Choose $N\geq \frac{1}{\epsilon}$, then $\forall n\geq N,\frac{\overline{d}(x_n,y_n)}{n}<\frac{1}{N}<\epsilon$
We will use the topological space above to prove the following theorem.
#### Urysohn metrization theorem
If $X$ is a normal (regular and second countable) topological space, then $X$ is metrizable.
Proof
We will show that there exists embedding $F:X\to \mathbb{R}^\omega$ such that $F$ is continuous, injective and if $Z=F(X)$, $F:X\to Z$ is a open map.
Recall that [regular and second countable spaces are normal](./Math4201_L36.md/#theorem-for-constructing-normal-spaces)
1. Since $X$ is regular, then 1 point sets in $X$ are closed.
2. $X$ is regular if and only if $\forall x\in U\subseteq X$, $U$ is open in $X$. There exists $V$ open in $X$ such that $x\in V\subseteq\overline{V}\subseteq U$.
Let $\{B_n\}$ be a countable basis for $X$ (by second countability).
Pass to $(n,m)$ such that $\overline{B_n}\subseteq B_m$.
By [Urysohn lemma](./Math4201_L37.md/#urysohn-lemma), there exists continuous function $g_{m,n}: X\to [0,1]$ such that $g_{m,n}(\overline{B_n})=\{1\}$ and $g_{m,n}(B_m)=\{0\}$.
Therefore, we have $\{g_{m,n}\}$ is a countable set of functions, where $\overline{B_n}\subseteq B_m$.
We claim that $\forall x_0\in U$ such that $U$ is open in $X$, there exists $k\in \mathbb{N}$ such that $f_k(\{x_0\})>0$ and $f_k(X-U)=0$.
Definition of basis implies that $\exists x_0\in B_m\subseteq U$
Note that since $X$ is regular, there exists $x_0\in B_n\subseteq \overline{B_n}\subseteq B_m$.

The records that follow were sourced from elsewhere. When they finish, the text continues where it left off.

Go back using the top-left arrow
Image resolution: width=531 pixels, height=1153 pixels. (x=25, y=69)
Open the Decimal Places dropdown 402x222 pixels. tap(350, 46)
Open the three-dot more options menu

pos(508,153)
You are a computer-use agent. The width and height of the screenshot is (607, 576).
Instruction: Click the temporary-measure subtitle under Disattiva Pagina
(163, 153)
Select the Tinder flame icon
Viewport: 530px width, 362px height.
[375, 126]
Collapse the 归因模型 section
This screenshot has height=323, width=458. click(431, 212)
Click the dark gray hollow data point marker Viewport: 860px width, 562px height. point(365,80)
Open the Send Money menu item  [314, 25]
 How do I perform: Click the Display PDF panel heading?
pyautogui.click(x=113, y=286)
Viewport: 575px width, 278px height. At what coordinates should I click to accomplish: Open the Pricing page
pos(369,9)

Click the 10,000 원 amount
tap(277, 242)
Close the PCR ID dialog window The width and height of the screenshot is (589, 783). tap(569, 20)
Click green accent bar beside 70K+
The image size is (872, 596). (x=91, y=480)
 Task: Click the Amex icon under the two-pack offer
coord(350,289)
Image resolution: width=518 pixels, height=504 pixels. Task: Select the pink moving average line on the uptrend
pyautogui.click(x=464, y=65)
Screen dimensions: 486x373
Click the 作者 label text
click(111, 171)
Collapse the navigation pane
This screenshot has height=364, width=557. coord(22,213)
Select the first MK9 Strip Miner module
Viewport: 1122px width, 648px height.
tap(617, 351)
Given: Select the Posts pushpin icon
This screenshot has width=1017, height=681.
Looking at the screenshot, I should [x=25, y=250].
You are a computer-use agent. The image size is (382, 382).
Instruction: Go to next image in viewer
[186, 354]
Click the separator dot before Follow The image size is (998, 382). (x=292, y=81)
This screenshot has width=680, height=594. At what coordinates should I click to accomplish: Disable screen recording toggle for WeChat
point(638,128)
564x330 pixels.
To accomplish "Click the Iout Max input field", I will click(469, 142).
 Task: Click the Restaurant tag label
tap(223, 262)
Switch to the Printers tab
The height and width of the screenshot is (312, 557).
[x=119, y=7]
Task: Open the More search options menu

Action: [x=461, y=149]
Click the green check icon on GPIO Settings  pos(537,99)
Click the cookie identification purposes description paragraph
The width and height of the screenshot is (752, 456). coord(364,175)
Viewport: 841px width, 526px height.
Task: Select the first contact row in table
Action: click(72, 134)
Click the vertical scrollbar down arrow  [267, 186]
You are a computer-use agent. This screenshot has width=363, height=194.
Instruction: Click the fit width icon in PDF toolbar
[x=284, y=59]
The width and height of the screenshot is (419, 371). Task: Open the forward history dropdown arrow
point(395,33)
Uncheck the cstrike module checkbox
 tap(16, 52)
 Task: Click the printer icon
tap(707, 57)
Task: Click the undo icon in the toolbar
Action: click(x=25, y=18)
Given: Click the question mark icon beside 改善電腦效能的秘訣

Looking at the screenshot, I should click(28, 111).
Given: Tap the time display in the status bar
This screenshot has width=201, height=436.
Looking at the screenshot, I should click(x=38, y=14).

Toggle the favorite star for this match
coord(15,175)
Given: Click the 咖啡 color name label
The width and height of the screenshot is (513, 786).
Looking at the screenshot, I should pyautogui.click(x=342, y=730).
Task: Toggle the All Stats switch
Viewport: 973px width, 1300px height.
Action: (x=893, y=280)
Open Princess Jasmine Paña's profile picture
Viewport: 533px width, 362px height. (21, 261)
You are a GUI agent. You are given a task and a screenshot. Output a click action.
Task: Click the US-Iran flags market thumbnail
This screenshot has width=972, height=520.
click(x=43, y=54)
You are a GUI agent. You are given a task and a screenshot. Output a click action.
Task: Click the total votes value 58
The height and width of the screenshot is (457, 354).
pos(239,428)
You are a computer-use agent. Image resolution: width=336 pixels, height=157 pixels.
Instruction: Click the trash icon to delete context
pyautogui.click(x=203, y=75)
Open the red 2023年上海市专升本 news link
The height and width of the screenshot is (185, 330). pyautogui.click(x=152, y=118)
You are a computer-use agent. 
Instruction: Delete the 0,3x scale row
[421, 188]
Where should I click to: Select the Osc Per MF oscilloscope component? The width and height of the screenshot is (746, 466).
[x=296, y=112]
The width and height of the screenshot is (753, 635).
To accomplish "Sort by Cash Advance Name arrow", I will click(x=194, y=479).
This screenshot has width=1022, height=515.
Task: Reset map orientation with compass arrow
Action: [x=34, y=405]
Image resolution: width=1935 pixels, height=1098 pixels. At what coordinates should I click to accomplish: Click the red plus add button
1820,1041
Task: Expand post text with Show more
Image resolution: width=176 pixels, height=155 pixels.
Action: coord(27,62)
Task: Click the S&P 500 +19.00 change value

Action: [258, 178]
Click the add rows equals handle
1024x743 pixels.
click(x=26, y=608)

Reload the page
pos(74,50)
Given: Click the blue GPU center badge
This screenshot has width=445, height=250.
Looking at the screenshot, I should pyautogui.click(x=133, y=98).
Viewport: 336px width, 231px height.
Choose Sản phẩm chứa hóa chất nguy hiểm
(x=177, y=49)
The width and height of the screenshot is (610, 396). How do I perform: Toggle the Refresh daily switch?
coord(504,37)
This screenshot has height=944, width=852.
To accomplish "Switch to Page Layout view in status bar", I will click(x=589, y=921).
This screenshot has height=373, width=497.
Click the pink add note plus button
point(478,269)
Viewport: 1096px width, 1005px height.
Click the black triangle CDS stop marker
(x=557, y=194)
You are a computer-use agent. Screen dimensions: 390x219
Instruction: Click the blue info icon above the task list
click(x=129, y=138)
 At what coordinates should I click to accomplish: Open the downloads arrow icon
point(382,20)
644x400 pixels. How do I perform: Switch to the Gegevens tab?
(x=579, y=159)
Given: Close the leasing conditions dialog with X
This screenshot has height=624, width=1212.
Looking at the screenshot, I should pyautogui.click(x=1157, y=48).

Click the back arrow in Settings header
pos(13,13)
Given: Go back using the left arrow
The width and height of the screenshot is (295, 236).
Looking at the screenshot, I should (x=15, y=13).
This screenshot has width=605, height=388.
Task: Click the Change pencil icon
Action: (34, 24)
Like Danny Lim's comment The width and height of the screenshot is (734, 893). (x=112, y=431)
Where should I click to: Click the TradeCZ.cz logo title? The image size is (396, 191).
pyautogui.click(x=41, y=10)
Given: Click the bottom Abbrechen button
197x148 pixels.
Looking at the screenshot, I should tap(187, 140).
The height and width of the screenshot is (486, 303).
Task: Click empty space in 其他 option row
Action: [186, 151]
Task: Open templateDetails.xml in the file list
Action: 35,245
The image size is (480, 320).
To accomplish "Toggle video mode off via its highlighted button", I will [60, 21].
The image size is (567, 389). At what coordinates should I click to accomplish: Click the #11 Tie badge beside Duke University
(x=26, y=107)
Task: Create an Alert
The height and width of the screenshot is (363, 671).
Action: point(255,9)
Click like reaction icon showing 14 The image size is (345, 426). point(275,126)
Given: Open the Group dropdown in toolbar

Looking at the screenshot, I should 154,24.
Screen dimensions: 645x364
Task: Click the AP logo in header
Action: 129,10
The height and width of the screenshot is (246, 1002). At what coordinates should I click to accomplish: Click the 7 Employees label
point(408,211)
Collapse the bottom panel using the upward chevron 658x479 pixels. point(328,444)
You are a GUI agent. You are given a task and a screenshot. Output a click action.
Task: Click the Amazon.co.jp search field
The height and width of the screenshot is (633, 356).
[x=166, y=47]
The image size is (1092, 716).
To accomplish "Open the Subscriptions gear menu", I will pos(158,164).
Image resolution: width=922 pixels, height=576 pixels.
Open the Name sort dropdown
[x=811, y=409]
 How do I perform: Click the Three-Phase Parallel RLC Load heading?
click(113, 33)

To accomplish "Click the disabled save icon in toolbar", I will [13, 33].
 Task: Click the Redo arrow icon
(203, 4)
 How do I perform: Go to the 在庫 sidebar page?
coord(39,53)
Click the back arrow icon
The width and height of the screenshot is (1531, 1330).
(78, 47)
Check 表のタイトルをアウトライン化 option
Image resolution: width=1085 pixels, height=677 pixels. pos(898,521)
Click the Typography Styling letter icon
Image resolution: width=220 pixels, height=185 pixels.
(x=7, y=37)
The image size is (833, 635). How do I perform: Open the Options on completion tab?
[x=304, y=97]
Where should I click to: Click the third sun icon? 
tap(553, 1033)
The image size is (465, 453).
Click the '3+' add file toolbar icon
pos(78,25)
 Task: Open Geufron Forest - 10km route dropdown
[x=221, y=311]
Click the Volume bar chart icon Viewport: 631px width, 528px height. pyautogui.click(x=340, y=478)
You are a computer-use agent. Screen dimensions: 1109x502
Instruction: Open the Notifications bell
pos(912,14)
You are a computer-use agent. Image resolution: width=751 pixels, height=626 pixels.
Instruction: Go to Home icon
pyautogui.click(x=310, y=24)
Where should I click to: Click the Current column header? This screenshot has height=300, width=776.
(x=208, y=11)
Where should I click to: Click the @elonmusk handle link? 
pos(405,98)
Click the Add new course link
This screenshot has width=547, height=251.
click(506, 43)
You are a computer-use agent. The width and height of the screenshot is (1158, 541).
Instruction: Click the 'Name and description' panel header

Choose $f_k=g_{m,n}$, then $f_k(\overline{B_n})=\{1\}$ and $f_k(B_n)=\{0\}$. So $f_k(x_0)=1$ since $x_0\in \overline{B_n}$.
So $F$ is **continuous** since each of the $f_k$ is continuous.
$F$ is **injective** since $x\neq y$ implies that there exists $k$, $f_k=g_{m,n}$ where $x\in \overline{B_n}\subseteq B_m$ such that $f_k(x)\neq f_k(y)$.
If $F(U)$ is open for all $U\subseteq X$, $U$ is open in $X$, then $F:X\to Z$ is homeomorphism.
We want to show that $\forall z_0\in F(U)$, there exists neighborhood $W$ of $z_0$, $z_0\in W\subseteq F(U)$.
We know that $\exists x_0\in F(x_0)$ such that $F(x_0)=z_0$.
We choose $N$ such that $f_N(\{x_0\})>0$ and $f_N(X-U)=0$, ($V\cap Z\subseteq F(U)$).
Let $V=\pi_N^{-1}((0,\infty))$. By construction, $V$ is open in $\mathbb{R}^\omega$. and $V\cap Z$ is open in $Z$ containing $z_0$.